IL TUO OBIETTIVO
Ricopia dal brano sulla crisi del coronavirus il tratto compreso tra "La crisi del" e "le strategie nazionali.", estremi inclusi.

BRANO
La crisi del coronavirus è una fonte di preoccupazione comune in tutto il mondo e un nemico invisibile condiviso. Ma man mano che si sviluppa, la crisi spingerà verso una risistemazione globale. La distribuzione del potere nel mondo era diventata più diffusa prima dello scoppio del coronavirus, con paesi come la Cina e la Russia che aumentavano il loro ruolo a livello globale e il nazionalismo che cresceva a spese delle autorità delle istituzioni multilaterali. Ma con la pandemia da coronavirus, le crescenti differenze tra le classi e tra le società rurali e urbane non stanno solo diventando più visibili in tutto il mondo, ma stanno ristrutturando le società e rimodellando le strategie nazionali.

Nell’ultimo capitolo del mio libro “Redrawing the World Map: Contemporary Geopolitics and Geoeconomics” (che uscirà più avanti quest’anno in rumeno e poi in inglese), scrivo di come i cambiamenti sociali portati dalla digitalizzazione, anche se diversi da luogo a luogo, alla fine ristruttureranno tutti gli stati-nazione e il sistema globale. I cambiamenti sociali rimodellano anche il modo in cui vediamo il mondo geopoliticamente. La mia argomentazione si riferiva al modo in cui le risorse – comprese le risorse umane – cambiano e si evolvono nel tempo a seconda dell’ecosistema di cui fanno parte e in base alla geografia e ai modelli sociali di quel sistema.

Sostengo che la globalizzazione e l’accesso alla digitalizzazione hanno permesso a persone che vivono in luoghi molto diversi, di considerarsi pari. Nel processo, le persone che lavorano dai computer portatili nei loro uffici, o indipendentemente da casa o in qualche bar, hanno unito le zone urbane del mondo. Sostengo anche che mentre le aree “urbane” inizieranno a condividere caratteristiche comuni in tutto il mondo, le aree rurali non solo rimarranno distinte da un paese all’altro, ma nel loro insieme diventeranno sempre più diverse dai centri urbani all’interno di ogni nazione. La geografia sociale delle aree rurali, a seconda della struttura specifica di ogni stato-nazione, avrà un grande impatto sulle strategie degli stati-nazione. Le caratteristiche della realtà rurale di uno stato – e le sue interconnessioni, somiglianze e tensioni con le controparti rurali di altri stati – determineranno in che misura tale stato coopera o si oppone ad altri stati. L’ambiente urbano è dove avverrà il dialogo, è un’ambiente fatto per la comprensione reciproca.

Elenco tratto da una raccolta di dati:

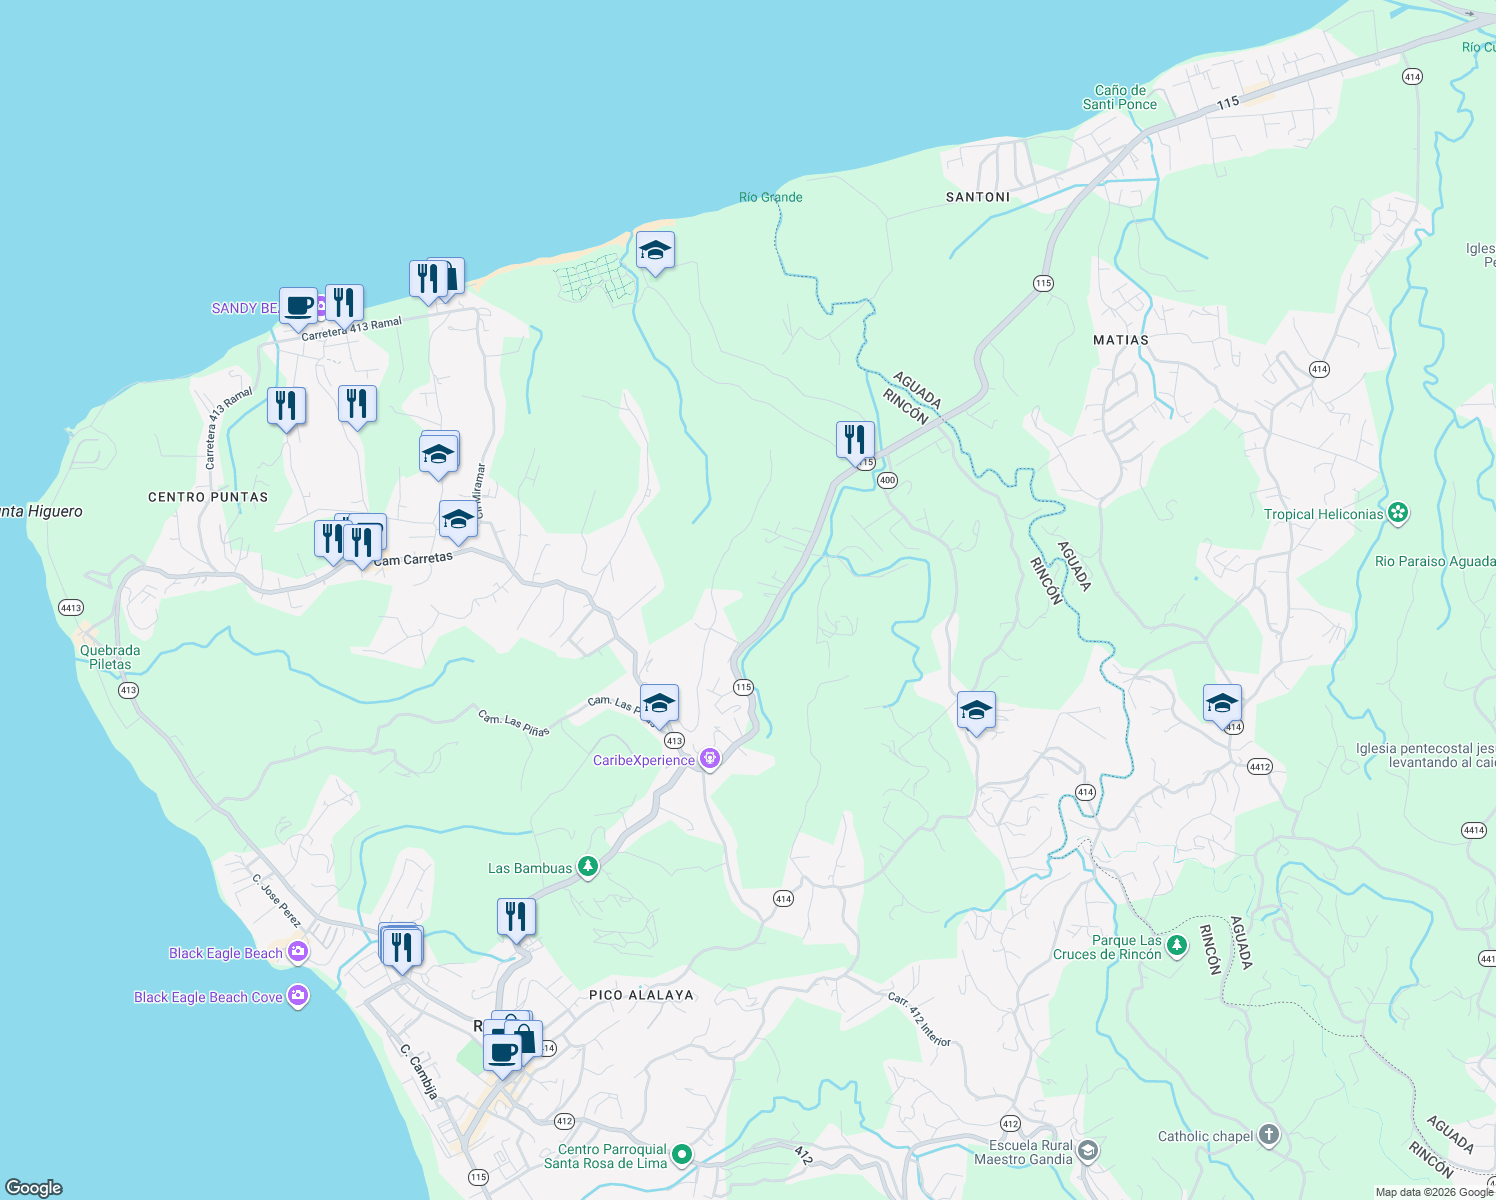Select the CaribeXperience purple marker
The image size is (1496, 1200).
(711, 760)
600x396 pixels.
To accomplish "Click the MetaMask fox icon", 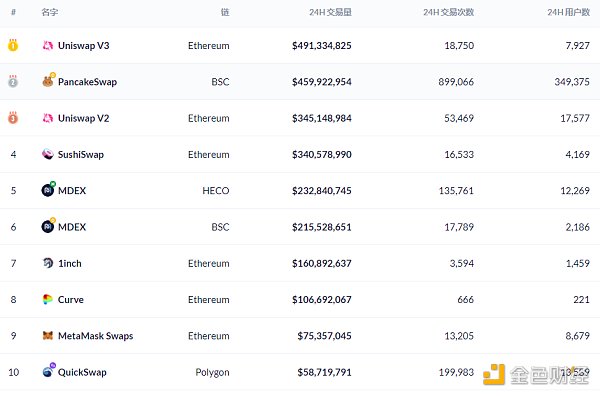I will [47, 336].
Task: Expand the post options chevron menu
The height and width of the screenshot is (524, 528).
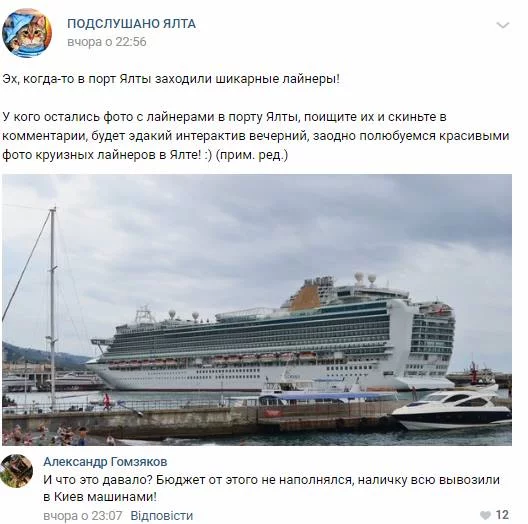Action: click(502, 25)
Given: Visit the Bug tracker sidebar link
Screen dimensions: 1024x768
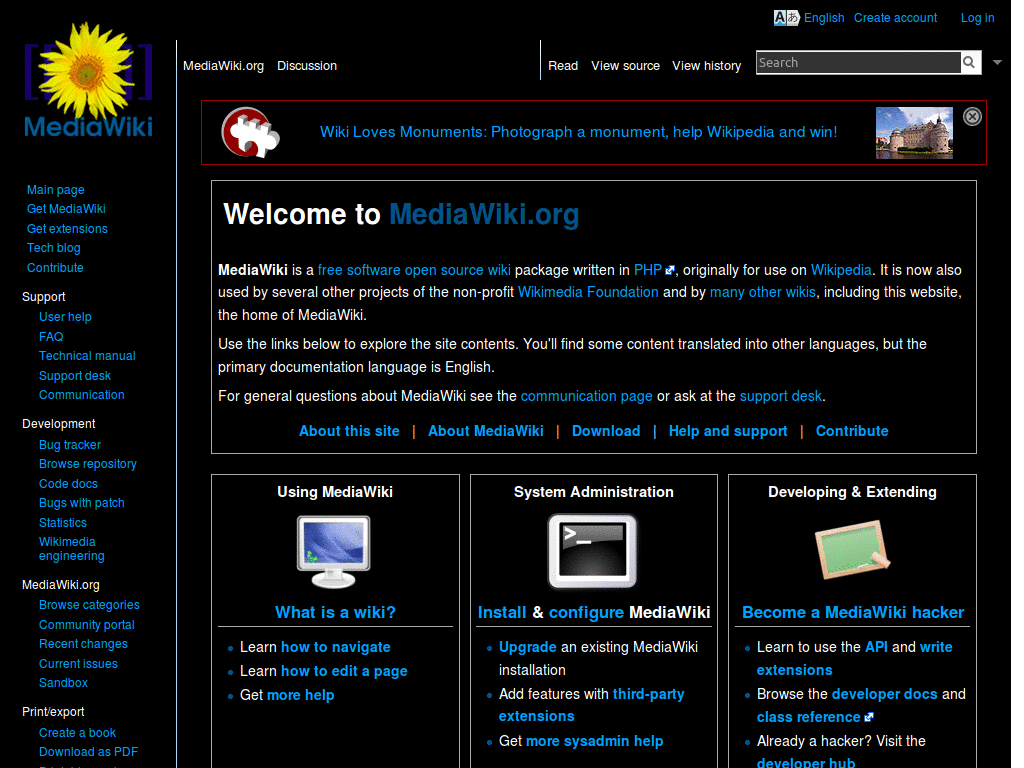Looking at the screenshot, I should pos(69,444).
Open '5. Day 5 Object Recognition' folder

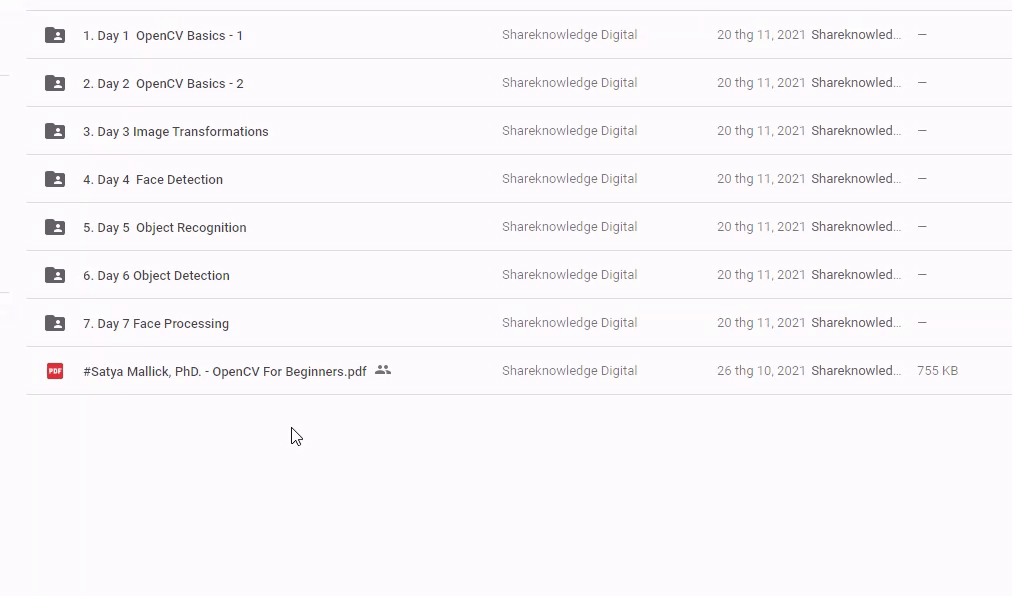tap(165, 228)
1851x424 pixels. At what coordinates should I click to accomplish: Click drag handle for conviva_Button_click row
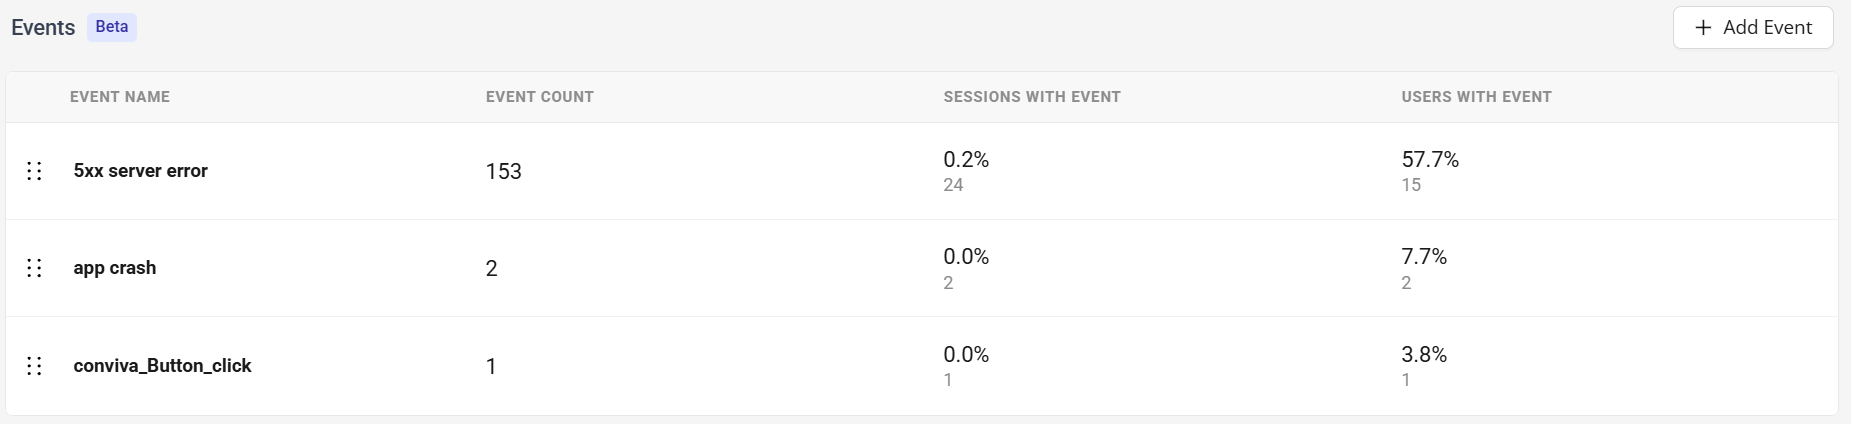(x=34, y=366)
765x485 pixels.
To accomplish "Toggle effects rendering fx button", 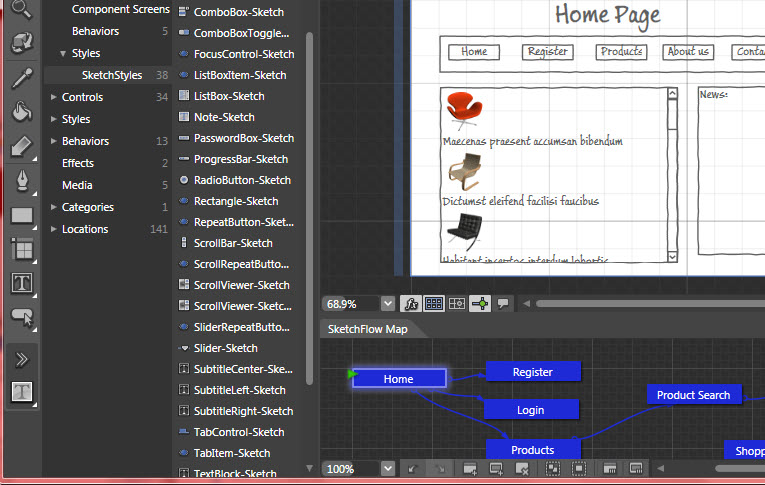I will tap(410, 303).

RIQUADRO RISPOSTA
La crisi del coronavirus è una fonte di preoccupazione comune in tutto il mondo e un nemico invisibile condiviso. Ma man mano che si sviluppa, la crisi spingerà verso una risistemazione globale. La distribuzione del potere nel mondo era diventata più diffusa prima dello scoppio del coronavirus, con paesi come la Cina e la Russia che aumentavano il loro ruolo a livello globale e il nazionalismo che cresceva a spese delle autorità delle istituzioni multilaterali. Ma con la pandemia da coronavirus, le crescenti differenze tra le classi e tra le società rurali e urbane non stanno solo diventando più visibili in tutto il mondo, ma stanno ristrutturando le società e rimodellando le strategie nazionali.